* **Task requirements**:
Pick up the personal essay about living with a personality disorder diagnosis and drinking right after its last sentence, and write the next part.

* **Passage provided**:

As someone whose personality is disordered, I’m also told that my moods are reactive, I have a short fuse, I either love or loathe people, I can be manipulative, I’m expected to have numerous psychotic breaks, and I also have a 50% chance of being an alcoholic.

I stopped listening to the ins and outs of what I’m supposed to be after various misdiagnoses throughout my teen years. At least, I thought I stopped listening.

There’s an old adage that says if you tell a person they’re something for long enough then they’ll become it. A self-propagating prophecy.

The more psychologists warned me of my inability to cope, the more counsellors told me to avoid excess (and poetry), the more books such as ‘Stop Walking on Eggshells’ told the people I care about that I’m dangerous to love, the more I began to think I had a problem.

So, I drank

So, I drank. Most writers do, at some point or the other. And the mentally unstable writer? Well of course she must drink! The world only seems to like female writers if they’re tortured. I moulded myself. I wanted to be a fireball, albeit a slightly blurry, slurring fireball. More of smudge, really. I drank and I wrote, drank and wrote. Generally I wrote an lot of terrible poetry; any time I had the chance to compare loneliness to an empty bottle, I jumped. I lost all my creativity in an attempt to be the thing I thought I should be.

* **Entries supplied**:

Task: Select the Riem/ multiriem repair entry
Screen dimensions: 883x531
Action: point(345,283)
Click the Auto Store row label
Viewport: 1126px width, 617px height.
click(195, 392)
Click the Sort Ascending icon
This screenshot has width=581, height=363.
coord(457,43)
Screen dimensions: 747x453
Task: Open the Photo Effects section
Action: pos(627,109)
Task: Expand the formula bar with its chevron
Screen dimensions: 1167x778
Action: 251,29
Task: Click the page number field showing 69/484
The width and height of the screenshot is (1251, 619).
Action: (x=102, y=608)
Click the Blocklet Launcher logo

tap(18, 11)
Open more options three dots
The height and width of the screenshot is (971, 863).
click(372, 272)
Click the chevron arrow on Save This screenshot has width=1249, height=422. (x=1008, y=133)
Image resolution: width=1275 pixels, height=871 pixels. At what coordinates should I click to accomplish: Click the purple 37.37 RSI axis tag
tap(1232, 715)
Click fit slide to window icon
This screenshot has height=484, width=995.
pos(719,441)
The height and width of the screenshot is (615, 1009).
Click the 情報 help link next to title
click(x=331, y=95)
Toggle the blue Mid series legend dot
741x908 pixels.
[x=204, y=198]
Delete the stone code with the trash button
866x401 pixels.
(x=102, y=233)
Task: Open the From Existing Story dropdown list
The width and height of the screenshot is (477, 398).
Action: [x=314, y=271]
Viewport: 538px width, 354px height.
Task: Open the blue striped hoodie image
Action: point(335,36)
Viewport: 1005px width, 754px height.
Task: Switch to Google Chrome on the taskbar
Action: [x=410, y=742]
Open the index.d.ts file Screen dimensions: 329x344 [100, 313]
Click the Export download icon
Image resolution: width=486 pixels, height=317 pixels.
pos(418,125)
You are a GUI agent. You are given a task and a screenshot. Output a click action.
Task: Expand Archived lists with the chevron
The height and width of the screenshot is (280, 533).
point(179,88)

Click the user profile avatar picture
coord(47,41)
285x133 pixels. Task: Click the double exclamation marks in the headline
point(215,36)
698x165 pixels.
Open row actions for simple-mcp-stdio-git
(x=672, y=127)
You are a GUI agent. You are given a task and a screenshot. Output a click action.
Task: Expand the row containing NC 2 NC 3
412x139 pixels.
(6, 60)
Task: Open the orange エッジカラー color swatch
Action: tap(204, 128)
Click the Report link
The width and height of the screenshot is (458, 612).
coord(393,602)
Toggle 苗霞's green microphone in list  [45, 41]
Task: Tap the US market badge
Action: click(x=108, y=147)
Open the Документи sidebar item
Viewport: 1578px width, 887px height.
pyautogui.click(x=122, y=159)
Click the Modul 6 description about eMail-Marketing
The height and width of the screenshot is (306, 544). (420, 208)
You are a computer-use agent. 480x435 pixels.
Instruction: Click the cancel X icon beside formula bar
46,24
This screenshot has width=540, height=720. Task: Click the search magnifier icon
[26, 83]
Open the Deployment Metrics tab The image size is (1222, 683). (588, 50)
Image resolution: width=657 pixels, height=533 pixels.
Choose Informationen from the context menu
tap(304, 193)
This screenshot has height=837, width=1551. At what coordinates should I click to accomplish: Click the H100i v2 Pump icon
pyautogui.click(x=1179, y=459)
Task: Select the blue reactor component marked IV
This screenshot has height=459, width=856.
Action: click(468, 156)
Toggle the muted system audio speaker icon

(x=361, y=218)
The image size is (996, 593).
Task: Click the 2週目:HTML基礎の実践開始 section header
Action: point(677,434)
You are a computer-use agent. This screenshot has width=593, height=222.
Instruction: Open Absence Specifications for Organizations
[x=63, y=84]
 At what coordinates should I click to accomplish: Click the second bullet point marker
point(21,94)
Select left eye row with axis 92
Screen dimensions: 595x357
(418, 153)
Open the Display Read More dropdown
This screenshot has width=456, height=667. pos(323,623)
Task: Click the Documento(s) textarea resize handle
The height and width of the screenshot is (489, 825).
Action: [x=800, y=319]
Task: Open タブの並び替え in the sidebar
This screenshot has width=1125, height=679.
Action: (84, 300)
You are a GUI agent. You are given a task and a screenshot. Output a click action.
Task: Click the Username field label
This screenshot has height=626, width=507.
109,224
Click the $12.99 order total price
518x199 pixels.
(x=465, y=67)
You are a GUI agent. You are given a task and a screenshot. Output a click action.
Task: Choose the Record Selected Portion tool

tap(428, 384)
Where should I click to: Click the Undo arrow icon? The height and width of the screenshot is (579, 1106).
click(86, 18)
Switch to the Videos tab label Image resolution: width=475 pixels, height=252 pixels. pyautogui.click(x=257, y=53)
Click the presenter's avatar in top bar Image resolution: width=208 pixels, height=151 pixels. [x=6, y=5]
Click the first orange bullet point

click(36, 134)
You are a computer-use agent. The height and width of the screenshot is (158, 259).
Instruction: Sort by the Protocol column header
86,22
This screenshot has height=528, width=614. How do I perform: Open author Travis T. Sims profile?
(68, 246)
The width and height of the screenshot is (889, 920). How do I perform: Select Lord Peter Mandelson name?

* **Expected answer**:
Then, I switched. Don’t ask me why, or how – I still don’t fully understand my own mechanics – but my desire to consume became an obsession with cessation. One morning I was babysitting with a glass of vodka, the next I was meditating, researching local meetings, talking about triggers and preaching sobriety. Borderline’s are told they’re binarist, and there’s nothing I liked more than living up to the extremes.

As I prepared for my first meeting, my friends stayed loving, yet supportively, silent. Half of them were confused, half bemused (hey, there’s that black and white thing again). Before the majority of them even knew I’d stopped drinking, I’d been introducing myself as an alcoholic to a room of 20 people, 5 times a week.

I won’t mention the name of the group I attended, although I’m sure many can guess. It’s a bit like saying ‘macbeth’ in a theatre – every one knows it’s an unnecessary censorship, but we adhere to it anyway, out of respect.

Sobriety with passion

I threw myself into sobriety with the same passion I’d put into partying just months before. I even wrote a chapbook and performed spoken word about being clean and sober. Instead of love letters to alcohol, I was writing poems to the lack of it. Even when parts of it didn’t feel sincere, I simply told myself that it was all part of the problem.

God, grant me the serenity,

to accept the fact that I feel the need to label myself,

to change the things I need to fit,

and figure out a way to not look like a fraud.

Honestly, looking back on my behaviour now, more than a year later, it’s too easy to claim that I was going through an identity crisis. I was bored. Bored with university, with my relationship and my lifestyle. Surrounding myself with spiritual people with back stories so radical that Gillian Flynn couldn’t make them up certainly did make my evenings more interesting. I’d never seen a room full of people cry as one, outside of a crematorium. I never knew what 30 people laughing raucously as a wife and mother spoke about shitting herself at a swimming pool sounded like. I hadn’t known that church-going, completely sane members of the W.I could lose their shit just like I did when I came off my meds.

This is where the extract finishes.